## Instructions to follow
Could you retype the records word for word but without any pictures?

━━━━━━━━━━━━━━━━━━━━

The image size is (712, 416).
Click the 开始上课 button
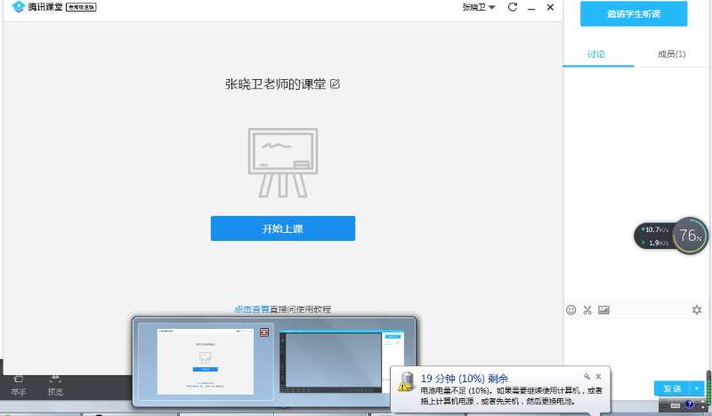coord(282,228)
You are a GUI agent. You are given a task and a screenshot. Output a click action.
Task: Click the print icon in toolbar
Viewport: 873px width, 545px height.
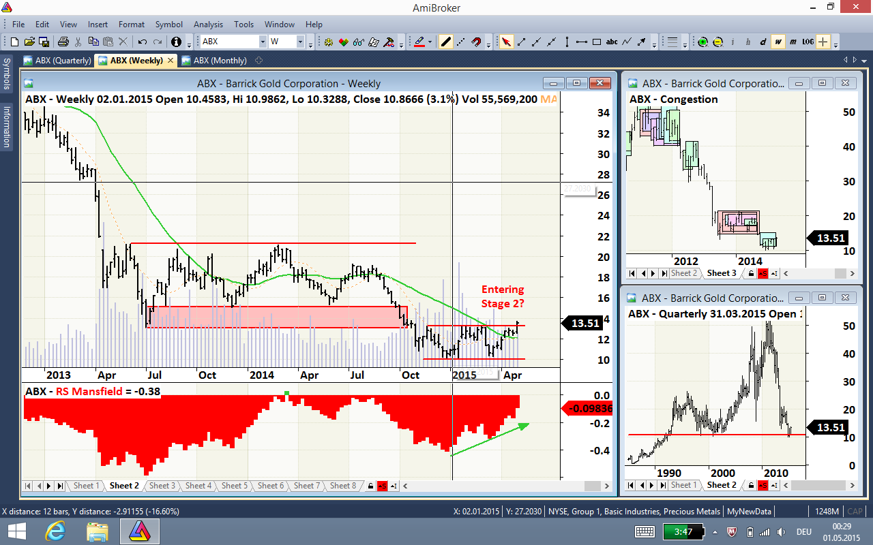tap(63, 42)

━━━━━━━━━━━━━━━━━━━━

## Answer
The image size is (712, 416).
Click the 开始上课 button
coord(282,228)
You are a GUI agent. You are given a task and a screenshot. Output a click action.
Task: Click the print icon in toolbar
Viewport: 873px width, 545px height.
tap(63, 42)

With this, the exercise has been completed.